**TEXT**
#####

How do you know when it’s time to repot?
- Roots are growing through the bottom drainage holes
- Roots are pushing plant up and out of the container
- Plant is top-heavy and wants to fall over
- Soil dries out extremely quickly or has pulled away from the container sides and become hard
- Plant grows more slowly than usual
- Signs of salt/mineral build-up on top or bottom of the container
When is the best time to repot your plant?
Early spring, right at the start of the active growing season is often the best time for most plants. We suggest waiting about six weeks before repotting any new plant so it can adjust to its new environment without too many other change factors such as new container or different soil.
How often should I repot my indoor plants?
On average, mature plants should be repotted less frequently than young, faster-growing plants. Young plants may need to be repotted every 12 to 18 months, yet older plants that grow more slowly may be repotted every 2 to 3 years, or as needed.
How big should my container be?

#####

**GIVEN RECORDS**
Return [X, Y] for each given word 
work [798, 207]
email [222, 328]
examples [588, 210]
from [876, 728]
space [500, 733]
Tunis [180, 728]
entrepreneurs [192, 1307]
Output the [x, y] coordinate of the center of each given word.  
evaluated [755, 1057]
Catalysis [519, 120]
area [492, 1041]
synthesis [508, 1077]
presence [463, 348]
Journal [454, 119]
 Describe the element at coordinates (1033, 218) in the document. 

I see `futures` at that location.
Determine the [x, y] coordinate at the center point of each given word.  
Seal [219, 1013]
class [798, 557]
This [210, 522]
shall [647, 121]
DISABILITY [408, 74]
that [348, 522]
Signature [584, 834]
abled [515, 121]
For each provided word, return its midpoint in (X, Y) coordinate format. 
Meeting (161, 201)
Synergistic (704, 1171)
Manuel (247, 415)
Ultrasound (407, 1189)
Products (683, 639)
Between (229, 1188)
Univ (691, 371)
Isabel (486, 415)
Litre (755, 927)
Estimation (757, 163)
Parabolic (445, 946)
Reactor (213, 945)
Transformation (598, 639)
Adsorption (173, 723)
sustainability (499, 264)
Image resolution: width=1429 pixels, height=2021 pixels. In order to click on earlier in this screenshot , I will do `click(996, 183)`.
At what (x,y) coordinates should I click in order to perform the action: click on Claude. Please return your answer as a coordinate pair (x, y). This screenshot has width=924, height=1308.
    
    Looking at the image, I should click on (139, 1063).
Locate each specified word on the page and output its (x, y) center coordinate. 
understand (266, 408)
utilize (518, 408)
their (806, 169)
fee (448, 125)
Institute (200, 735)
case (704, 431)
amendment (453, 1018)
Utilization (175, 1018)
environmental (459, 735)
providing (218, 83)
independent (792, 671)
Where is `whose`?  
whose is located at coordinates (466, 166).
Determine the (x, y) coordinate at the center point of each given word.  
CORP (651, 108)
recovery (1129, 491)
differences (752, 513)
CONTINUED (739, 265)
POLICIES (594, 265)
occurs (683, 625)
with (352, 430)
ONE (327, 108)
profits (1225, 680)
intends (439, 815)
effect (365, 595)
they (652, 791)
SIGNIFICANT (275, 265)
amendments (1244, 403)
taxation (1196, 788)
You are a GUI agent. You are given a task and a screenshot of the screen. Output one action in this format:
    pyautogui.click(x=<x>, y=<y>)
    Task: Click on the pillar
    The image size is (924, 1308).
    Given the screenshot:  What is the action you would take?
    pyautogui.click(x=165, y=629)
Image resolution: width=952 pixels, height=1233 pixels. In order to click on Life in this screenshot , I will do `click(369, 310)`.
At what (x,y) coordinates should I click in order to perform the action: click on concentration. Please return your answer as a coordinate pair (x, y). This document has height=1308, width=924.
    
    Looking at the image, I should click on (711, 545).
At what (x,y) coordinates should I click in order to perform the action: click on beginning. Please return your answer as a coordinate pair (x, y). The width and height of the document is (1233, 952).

#####

**JOBS**
a) According to the text on repotting, how long should you wait before repotting a new plant?
b) Set down the passage of the text on repotting starting with "How do you know" and going on through "my indoor plants?".
The entries have no connection to the text on repotting.

**TASK-BY-TASK SOLUTIONS**
a) About six weeks.

b)
How do you know when it’s time to repot?
- Roots are growing through the bottom drainage holes
- Roots are pushing plant up and out of the container
- Plant is top-heavy and wants to fall over
- Soil dries out extremely quickly or has pulled away from the container sides and become hard
- Plant grows more slowly than usual
- Signs of salt/mineral build-up on top or bottom of the container
When is the best time to repot your plant?
Early spring, right at the start of the active growing season is often the best time for most plants. We suggest waiting about six weeks before repotting any new plant so it can adjust to its new environment without too many other change factors such as new container or different soil.
How often should I repot my indoor plants?